Standard & Poor’s Ratings Services affirmed its ratings on the Province of Quebec today. The outlook is stable.

“The ratings on Quebec are supported by its continuing compliance with the Balanced Budget Act in the past seven years as a result of robust revenue growth and prudent expenditure management,” says Standard & Poor’s credit analyst Mario Angastiniotis. The Act requires that the province maintain a balanced budget (excluding capital spending).

The province also benefits from a large and well-diversified economy that has strong manufacturing and service sectors, S&P says. “Although Quebec’s economy under performed in 2004, its growth was still respectable despite the sharp rise in both oil prices and the Canadian dollar, which were a big drag on economic growth,” it adds.

Quebec still has a significant public sector debt burden, which still remains high relative to peers, S&P notes.

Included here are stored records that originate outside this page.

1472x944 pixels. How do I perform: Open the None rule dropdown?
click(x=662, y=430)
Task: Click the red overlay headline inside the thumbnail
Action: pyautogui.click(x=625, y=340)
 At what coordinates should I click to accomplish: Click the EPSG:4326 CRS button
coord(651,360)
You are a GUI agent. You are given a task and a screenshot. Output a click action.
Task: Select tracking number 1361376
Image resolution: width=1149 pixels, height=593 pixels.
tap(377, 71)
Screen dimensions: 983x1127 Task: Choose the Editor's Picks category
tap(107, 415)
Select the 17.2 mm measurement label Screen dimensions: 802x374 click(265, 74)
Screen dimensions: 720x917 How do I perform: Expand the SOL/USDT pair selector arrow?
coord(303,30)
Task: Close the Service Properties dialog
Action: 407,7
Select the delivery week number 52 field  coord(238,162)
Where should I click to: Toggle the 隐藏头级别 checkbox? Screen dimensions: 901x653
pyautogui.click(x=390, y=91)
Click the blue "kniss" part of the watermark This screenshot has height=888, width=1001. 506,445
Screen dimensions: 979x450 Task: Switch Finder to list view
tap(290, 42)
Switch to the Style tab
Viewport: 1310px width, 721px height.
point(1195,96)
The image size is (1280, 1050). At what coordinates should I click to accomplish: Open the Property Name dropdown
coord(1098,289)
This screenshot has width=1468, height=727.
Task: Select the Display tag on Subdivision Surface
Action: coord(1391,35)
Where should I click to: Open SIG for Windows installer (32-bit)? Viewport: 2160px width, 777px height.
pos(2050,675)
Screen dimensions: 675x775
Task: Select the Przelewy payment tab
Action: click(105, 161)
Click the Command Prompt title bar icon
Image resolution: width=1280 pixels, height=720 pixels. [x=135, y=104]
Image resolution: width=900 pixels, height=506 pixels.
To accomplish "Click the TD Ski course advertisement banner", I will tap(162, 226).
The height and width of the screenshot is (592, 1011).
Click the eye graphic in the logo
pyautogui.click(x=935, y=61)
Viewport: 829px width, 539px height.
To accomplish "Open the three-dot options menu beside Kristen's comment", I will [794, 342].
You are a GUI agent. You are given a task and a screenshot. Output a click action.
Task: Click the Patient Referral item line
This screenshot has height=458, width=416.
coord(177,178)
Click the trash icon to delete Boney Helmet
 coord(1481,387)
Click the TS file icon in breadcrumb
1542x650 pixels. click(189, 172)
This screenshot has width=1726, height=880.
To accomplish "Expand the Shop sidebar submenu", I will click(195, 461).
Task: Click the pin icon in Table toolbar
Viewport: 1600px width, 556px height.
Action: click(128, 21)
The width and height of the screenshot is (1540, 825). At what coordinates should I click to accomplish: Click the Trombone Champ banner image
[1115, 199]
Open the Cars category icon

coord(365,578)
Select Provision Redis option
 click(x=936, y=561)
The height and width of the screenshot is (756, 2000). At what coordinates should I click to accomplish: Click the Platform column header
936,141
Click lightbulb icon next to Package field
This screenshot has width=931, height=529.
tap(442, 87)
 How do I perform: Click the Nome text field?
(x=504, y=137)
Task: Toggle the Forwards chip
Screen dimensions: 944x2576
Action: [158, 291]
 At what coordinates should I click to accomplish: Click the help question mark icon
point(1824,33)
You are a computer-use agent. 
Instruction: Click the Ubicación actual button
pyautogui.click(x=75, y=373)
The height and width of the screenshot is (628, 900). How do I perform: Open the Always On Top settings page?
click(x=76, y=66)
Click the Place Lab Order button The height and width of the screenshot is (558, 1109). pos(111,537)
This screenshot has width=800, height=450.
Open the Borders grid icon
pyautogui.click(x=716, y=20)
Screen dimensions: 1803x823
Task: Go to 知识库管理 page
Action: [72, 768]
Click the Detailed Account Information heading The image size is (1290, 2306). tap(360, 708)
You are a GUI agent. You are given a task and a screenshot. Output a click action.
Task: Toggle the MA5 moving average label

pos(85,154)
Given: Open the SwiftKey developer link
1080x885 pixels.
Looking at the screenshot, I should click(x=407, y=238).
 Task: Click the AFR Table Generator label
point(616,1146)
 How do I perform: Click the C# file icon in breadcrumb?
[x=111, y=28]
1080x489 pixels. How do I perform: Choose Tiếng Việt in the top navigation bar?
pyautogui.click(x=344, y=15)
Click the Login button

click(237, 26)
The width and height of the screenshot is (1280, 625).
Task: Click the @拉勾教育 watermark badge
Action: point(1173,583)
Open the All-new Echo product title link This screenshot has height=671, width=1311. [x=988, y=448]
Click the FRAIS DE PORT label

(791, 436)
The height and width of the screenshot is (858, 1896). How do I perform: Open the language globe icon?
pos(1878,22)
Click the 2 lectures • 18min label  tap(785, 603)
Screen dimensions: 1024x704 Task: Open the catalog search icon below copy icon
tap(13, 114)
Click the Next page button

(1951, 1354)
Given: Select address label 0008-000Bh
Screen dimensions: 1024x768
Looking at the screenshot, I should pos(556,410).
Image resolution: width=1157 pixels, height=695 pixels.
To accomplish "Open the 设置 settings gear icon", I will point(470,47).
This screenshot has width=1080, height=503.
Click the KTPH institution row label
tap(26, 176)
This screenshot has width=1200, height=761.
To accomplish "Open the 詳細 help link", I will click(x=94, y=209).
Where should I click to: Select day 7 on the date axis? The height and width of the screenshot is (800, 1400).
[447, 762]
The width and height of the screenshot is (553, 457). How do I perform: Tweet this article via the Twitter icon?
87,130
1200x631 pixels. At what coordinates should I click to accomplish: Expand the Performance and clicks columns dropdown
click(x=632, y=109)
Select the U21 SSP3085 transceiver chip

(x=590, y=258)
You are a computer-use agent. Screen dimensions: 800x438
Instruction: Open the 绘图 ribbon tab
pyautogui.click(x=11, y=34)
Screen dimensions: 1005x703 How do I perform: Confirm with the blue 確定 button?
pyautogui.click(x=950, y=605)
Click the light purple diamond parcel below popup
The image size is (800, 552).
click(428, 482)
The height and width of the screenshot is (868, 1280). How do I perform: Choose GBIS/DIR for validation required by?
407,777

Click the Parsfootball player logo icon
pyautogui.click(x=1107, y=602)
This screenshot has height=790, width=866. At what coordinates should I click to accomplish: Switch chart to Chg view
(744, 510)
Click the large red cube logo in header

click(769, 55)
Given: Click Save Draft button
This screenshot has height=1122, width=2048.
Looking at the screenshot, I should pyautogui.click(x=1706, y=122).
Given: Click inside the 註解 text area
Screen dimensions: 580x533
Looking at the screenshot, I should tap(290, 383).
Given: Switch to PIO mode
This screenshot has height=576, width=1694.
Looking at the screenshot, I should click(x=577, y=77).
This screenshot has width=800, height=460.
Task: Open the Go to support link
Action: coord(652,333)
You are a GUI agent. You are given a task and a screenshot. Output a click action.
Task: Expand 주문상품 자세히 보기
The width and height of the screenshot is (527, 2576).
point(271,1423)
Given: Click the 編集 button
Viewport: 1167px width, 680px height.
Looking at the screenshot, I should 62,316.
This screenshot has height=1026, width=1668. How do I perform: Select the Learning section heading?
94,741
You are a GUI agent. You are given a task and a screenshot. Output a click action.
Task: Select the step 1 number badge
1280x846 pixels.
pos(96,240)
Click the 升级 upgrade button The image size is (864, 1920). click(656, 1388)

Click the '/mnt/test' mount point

The province’s net public sector debt (net tax-supported debt plus unfunded pension liabilities) is expected to move modestly lower to 54.8% of gross domestic product in fiscal 2006, from 55.8% in fiscal 2005.

The stable outlook reflects S&P’s expectation that, despite reduced financial flexibility resulting from the relatively small targeted tax measures and near-term budgetary pressures, “the government will stay the course with its stated objectives of maintaining a balanced budget and will continue to make progress in reducing the province’s overall public sector debt burden.”